Ceux de Mugaritz parient clairement pour se rapprocher de la science et de la technologie. Dans le restaurant, il y a un chimiste qui étudie les possibilités offertes par les hydrocolloïdes, entre autres. Et ces dernières années, ils collaborent avec le centre technologique Azti. Lasa a très clair: "Les cuisiniers ont toujours agi empiriquement. Nous, quand nous voulions obtenir quelque chose, faisions des preuves et faisions des choses, mais sans savoir très bien pourquoi les choses passaient, nous perdions beaucoup de temps. Nous avons réalisé qu'il devait y avoir une autre façon de le faire autrement et qu'il pouvait être proche des scientifiques ».
De nombreux projets sont en cours de développement en collaboration avec Azti. Il s'agit parfois de commandes passées par une troisième entreprise. Par exemple, à la demande d'une entreprise galicienne, ils ont travaillé avec le foie de rape. "Il est actuellement abandonné, mais c'est un produit très riche. Nous avons analysé les possibilités commerciales de ce produit : dans une terrine, dans mon cuit, fumé...", commente Lasa.
Ils ont obtenu des bulles comestibles et avec suffisamment de tension pour rester dans le plat.
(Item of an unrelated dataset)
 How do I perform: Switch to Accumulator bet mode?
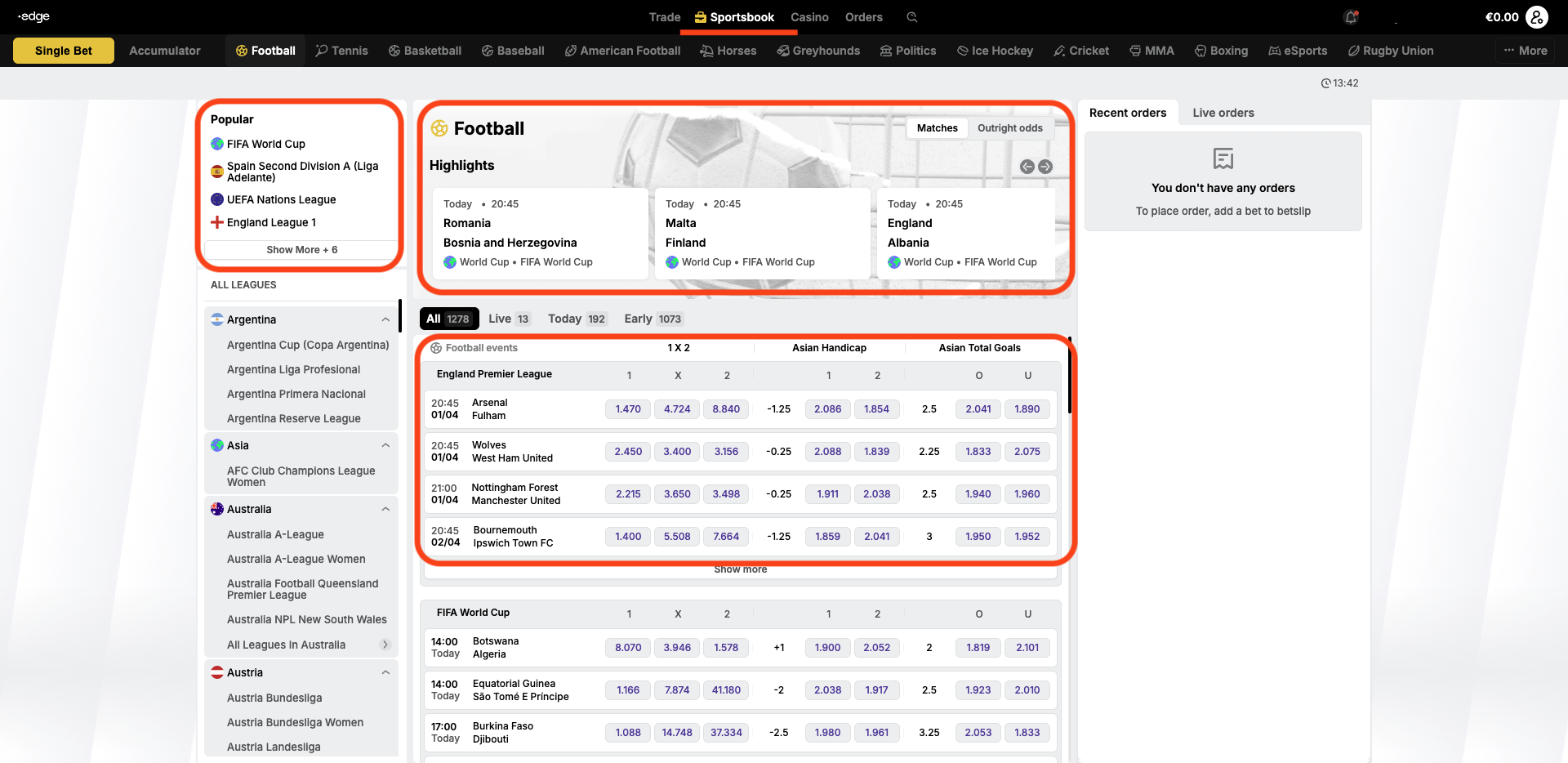[165, 51]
Mais ces bulles ont été obtenus quand ils cherchaient autre chose. Ils se rappelaient les cloches servant de nourriture dans la cuisine française. Ces cloches ont une fonction très concrète : elles maintiennent la chaleur et les vapeurs à l'intérieur, et en enlevant la cloche ces vapeurs arrivent au client. « Nous avons commencé à penser si nous pouvions faire une cloche comestible, une grosse bulle pour libérer les vapeurs de l'intérieur lorsqu'elle se cassait avec la fourchette. Et ainsi nous arrivons aux bulles".
« Notre plus grand défi est de voir qu'il n'y a rien de presque impossible aujourd'hui », dit Lasa, « mais à mesure que de nouvelles opportunités nous arrivent, nous devons mettre des limites. Il ne faut pas oublier que les gens viennent manger. Cependant, notre but n'est pas de nourrir les estomacs, mais de nourrir les âmes. Nous ne voulons pas être seulement des cuisiniers, nous avons d’autres préoccupations et nous essayons de l’exprimer, comme nous le savons.»
Souvent, les cuisiniers qui vont dans cette ligne reçoivent également des critiques rigoureuses. « Les gens ne sont jamais prêts à accepter des choses trop innovantes », déclare Gutiérrez. "Les gens ont peur, mais n'ont jamais mangé aussi sûr que maintenant, jamais! ".
Selon Lasa, "avec les dernières polémiques, il y a eu un grand recul". « Nous devons maintenant commencer à clarifier beaucoup de choses que la société considérait dépassées. Mais, vraiment, devons-nous commencer à dire que le sel est un additif, aussi le sucre, que le persil est toxique à partir d'une certaine quantité? Il ne faut pas oublier que mon compagnon est maintenant à la foire d'Ordizia, en choisissant les meilleurs produits de la région. Ensuite, à notre façon, nous allons essayer de le préparer de la meilleure façon possible. Toute la technologie est de placer ces produits sur un autel ».